School choice proponents say they have reservations about recently elected Louisiana Gov. John Bel Edwards (D).
Edwards, a former state representative, defeated Republican U.S. Sen. David Vitter for the governor’s seat in what was widely described as a surprising 56–44 percent upset.
Jeanne Allen, founder and president emeritus of the Center for Education Reform, says the election of Edwards will dampen Louisiana’s charter school movement.
“All signs point to this governor lacking a strong forward compass for school choice,” Allen said. “While the teachers union has less impact than it once did, John Bel Edwards was heavily backed by the unions. That’s problematic because while the rank-and-file teachers in the largest cities such as [New Orleans] are employed by charters, their leaders focus on reducing their ability to open and grow in the Bayou.
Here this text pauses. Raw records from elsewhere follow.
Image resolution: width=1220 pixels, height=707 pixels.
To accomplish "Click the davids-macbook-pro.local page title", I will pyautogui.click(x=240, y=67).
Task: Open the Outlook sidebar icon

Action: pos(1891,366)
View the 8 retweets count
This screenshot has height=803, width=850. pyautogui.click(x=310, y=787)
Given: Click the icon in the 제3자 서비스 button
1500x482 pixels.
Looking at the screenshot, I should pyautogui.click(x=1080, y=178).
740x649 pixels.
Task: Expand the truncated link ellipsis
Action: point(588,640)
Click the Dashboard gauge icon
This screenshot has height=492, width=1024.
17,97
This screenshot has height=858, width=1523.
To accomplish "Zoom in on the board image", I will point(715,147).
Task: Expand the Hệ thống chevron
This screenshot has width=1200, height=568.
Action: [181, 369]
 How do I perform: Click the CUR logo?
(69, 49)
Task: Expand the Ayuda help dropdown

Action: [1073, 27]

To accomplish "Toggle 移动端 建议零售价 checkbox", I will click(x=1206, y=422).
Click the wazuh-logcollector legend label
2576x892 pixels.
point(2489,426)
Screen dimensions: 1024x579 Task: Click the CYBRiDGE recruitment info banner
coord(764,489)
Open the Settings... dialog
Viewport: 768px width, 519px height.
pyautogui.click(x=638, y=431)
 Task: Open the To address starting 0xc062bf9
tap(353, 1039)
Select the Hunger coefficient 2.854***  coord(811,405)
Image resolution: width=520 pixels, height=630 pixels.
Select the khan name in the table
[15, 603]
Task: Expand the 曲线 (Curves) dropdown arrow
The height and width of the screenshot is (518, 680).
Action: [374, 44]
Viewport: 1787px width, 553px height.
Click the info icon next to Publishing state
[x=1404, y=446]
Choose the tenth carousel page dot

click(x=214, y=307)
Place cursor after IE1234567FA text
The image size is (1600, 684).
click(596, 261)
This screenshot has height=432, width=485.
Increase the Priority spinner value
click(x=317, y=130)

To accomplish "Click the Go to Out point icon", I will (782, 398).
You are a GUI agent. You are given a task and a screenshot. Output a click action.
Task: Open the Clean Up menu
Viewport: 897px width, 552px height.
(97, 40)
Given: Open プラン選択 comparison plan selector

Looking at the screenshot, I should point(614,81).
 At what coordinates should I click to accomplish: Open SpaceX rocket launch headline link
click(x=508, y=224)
“Also of great concern is the governor’s veiled attempt to do the same,” said Allen. “In his first address since winning the election, he’s already said that he wants more ‘accountability’ for charter schools, which really translates into more regulations that burden charter schools and limit the innovation and autonomy that have allowed them to become successful.”
Governer Criticized Voucher Program
“[Bel Edwards] has also recommended scaling back the state’s voucher program, which is critical to many children’s success in school and life and which is already burdened by regulations that limit private-school participation, stifling the high demand for more schools,” said Allen.
“The key to solving our nation’s educational crisis is electing governors who understand they have the power to change a system, and a key part of that equation is choice,” said Allen. “Nothing about this elected governor indicates that he’s willing to do what it takes [to] accelerate the pace of meaningful reform in Louisiana.”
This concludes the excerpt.